When invoking .NET CLR from within C++, an error is returned

1

I am calling a .NET assembly from C++.

This works perfectly for any test .NET 4.0 projects that I call.

However, when calling a large project with 20 sub-assemblies, it fails with the error below:

Failed to execute assembly: 0x80004003. GetLastError=126. dwReturn=1.

Here is the C++ code that generates the error:

DWORD dwReturn;
hr = pCLR->ExecuteInDefaultAppDomain(szApplication, szEntryType, szEntryMethod, szParameter, &dwReturn);
if (FAILED(hr))
{
    // Fails if I try the production assembly, with 20 subassemblies.
    printf("    Failed to execute assembly: 0x%X. GetLastError=%d. dwReturn=%d.\n", hr, GetLastError(), dwReturn);
}
else
{
    // Works 100% if I plug in a small toy assembly in .NET 4.0.
    wprintf(L"    Assembly returned: %d\n", dwReturn);
}

Environment

  • Visual Studio 2010 SP1.
  • C++ for the code above.
  • .NET 4.0 for the target assembly.

Assigned task:
From the post above about the .NET CLR error in C++, output the stretch from "Here is the" through "with 20 subassemblies." word for word.

Provided information:
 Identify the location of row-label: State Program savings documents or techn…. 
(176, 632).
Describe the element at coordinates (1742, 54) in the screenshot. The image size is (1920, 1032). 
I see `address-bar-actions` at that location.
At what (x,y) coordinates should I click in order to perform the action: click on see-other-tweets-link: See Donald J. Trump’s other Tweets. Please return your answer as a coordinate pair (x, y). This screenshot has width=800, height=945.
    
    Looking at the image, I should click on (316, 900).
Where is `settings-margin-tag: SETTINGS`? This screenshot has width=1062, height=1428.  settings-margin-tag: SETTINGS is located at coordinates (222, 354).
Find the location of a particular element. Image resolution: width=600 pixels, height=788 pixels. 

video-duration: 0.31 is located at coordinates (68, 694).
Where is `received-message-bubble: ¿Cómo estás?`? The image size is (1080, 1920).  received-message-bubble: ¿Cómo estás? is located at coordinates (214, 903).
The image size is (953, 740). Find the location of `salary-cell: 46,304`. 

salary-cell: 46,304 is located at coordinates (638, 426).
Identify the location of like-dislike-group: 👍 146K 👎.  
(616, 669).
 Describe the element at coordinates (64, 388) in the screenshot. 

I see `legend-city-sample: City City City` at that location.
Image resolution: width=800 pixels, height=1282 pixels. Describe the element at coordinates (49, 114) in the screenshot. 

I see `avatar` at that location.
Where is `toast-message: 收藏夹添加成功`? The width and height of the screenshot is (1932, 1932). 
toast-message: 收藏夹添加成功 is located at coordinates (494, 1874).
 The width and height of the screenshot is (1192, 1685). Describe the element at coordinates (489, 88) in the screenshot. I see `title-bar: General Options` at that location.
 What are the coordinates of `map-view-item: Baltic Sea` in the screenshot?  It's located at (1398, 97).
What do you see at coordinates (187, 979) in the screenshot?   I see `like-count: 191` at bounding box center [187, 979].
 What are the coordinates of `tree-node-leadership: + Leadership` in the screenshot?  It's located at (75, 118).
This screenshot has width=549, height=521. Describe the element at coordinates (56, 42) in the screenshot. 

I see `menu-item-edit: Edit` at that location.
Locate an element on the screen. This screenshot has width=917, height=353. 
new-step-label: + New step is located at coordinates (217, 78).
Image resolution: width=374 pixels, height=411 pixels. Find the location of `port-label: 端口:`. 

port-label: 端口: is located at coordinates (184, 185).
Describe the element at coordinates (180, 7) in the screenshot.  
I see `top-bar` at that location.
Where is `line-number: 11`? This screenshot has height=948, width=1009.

Task result:
Here is the C++ code that generates the error:

DWORD dwReturn;
hr = pCLR->ExecuteInDefaultAppDomain(szApplication, szEntryType, szEntryMethod, szParameter, &dwReturn);
if (FAILED(hr))
{
    // Fails if I try the production assembly, with 20 subassemblies.